● **Exercise instructions**
Would you please output, word for word, the span of the listing below that opens on the line containing "Click the wrist" and closes on the line containing "You are a computer-use"? Include both ends and nothing more.

● **Extracted entries**
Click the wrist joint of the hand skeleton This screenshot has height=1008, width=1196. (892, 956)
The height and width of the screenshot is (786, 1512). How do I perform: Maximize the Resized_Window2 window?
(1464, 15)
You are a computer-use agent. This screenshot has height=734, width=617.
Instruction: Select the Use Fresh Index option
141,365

==

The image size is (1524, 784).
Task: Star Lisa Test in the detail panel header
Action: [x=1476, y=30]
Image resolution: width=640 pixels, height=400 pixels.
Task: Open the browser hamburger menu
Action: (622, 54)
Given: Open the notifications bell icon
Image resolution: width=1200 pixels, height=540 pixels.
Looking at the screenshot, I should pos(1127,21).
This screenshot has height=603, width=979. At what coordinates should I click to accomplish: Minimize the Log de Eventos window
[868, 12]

● **Written response**
Click the wrist joint of the hand skeleton This screenshot has height=1008, width=1196. (892, 956)
The height and width of the screenshot is (786, 1512). How do I perform: Maximize the Resized_Window2 window?
(1464, 15)
You are a computer-use agent. This screenshot has height=734, width=617.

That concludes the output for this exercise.